◆ Your objective ◆
The required answer is every line of the data containing the word "agent".

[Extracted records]

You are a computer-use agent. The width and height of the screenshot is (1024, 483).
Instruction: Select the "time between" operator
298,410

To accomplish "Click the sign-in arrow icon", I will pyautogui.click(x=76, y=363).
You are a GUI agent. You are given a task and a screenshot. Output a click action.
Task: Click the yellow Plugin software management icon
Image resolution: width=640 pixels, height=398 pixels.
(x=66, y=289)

==

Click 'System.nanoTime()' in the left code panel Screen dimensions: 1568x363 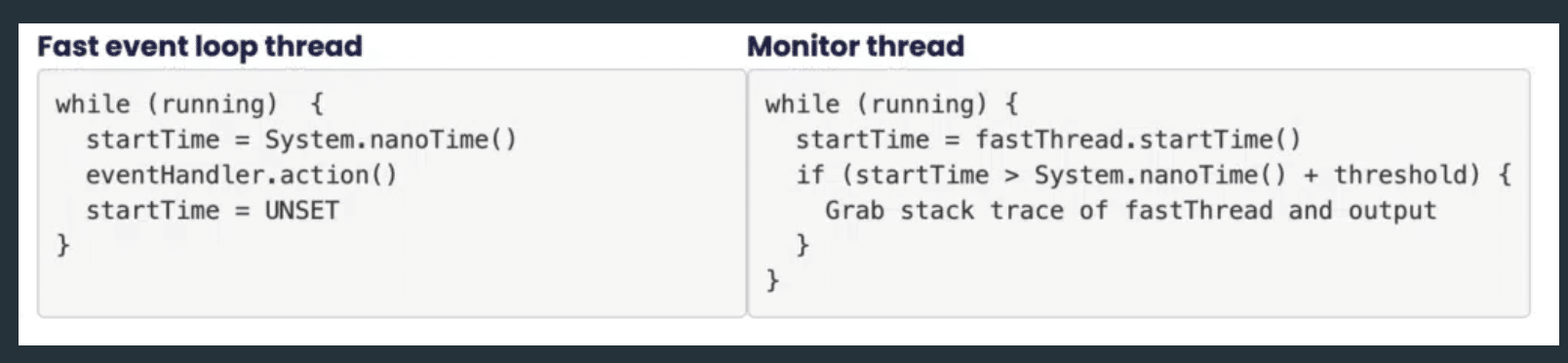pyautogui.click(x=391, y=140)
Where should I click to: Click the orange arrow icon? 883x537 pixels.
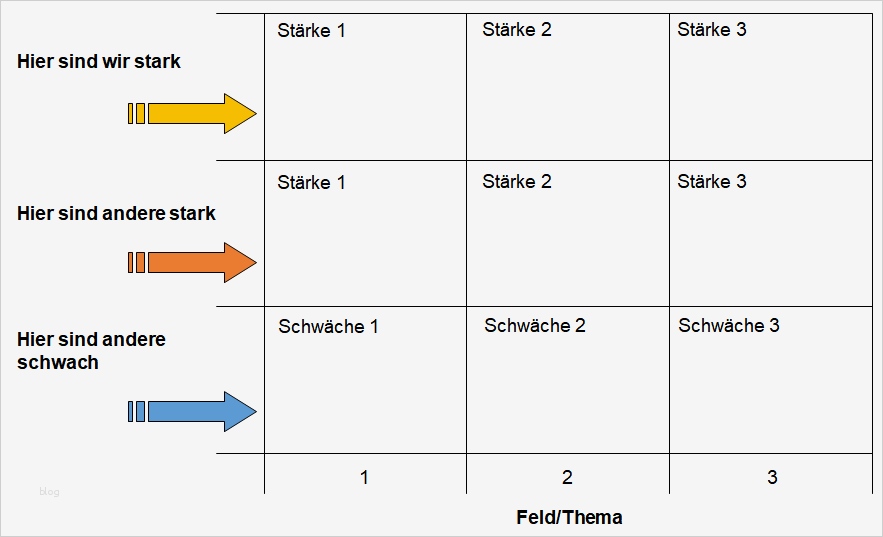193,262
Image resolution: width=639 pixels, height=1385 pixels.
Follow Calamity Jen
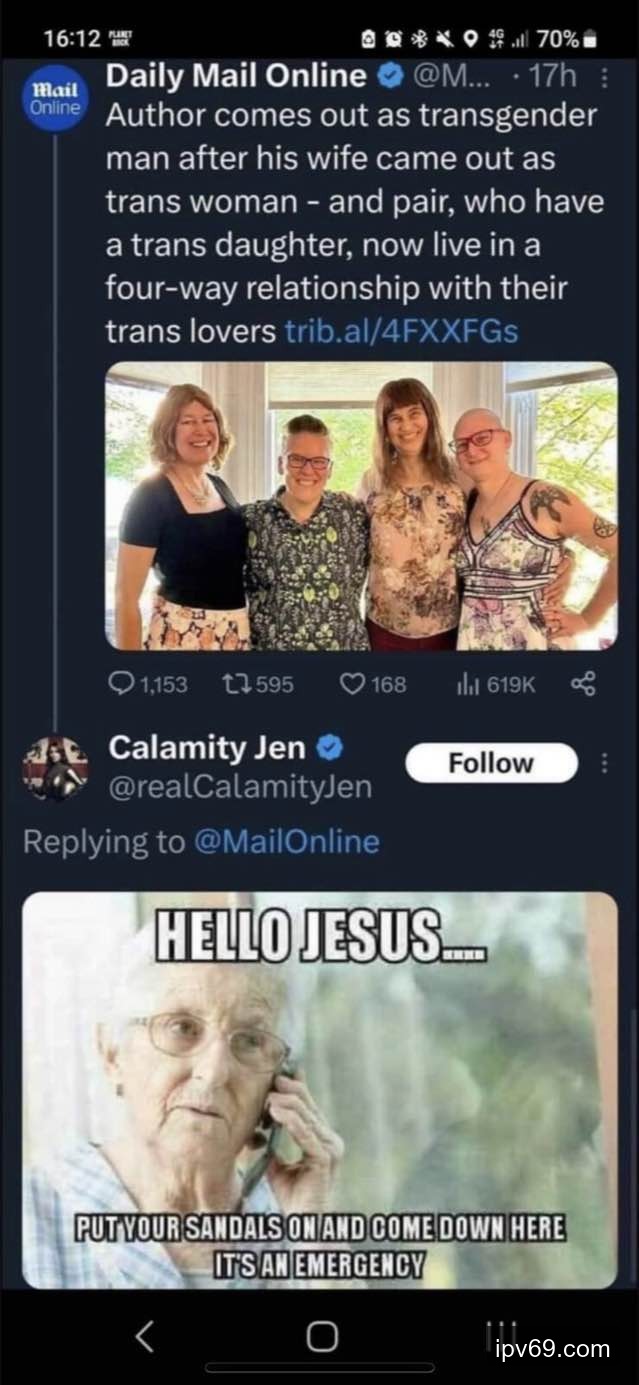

◆ Problem solution ◆
You are a computer-use agent. The width and height of the screenshot is (1024, 483).
You are a GUI agent. You are given a task and a screenshot. Output a click action.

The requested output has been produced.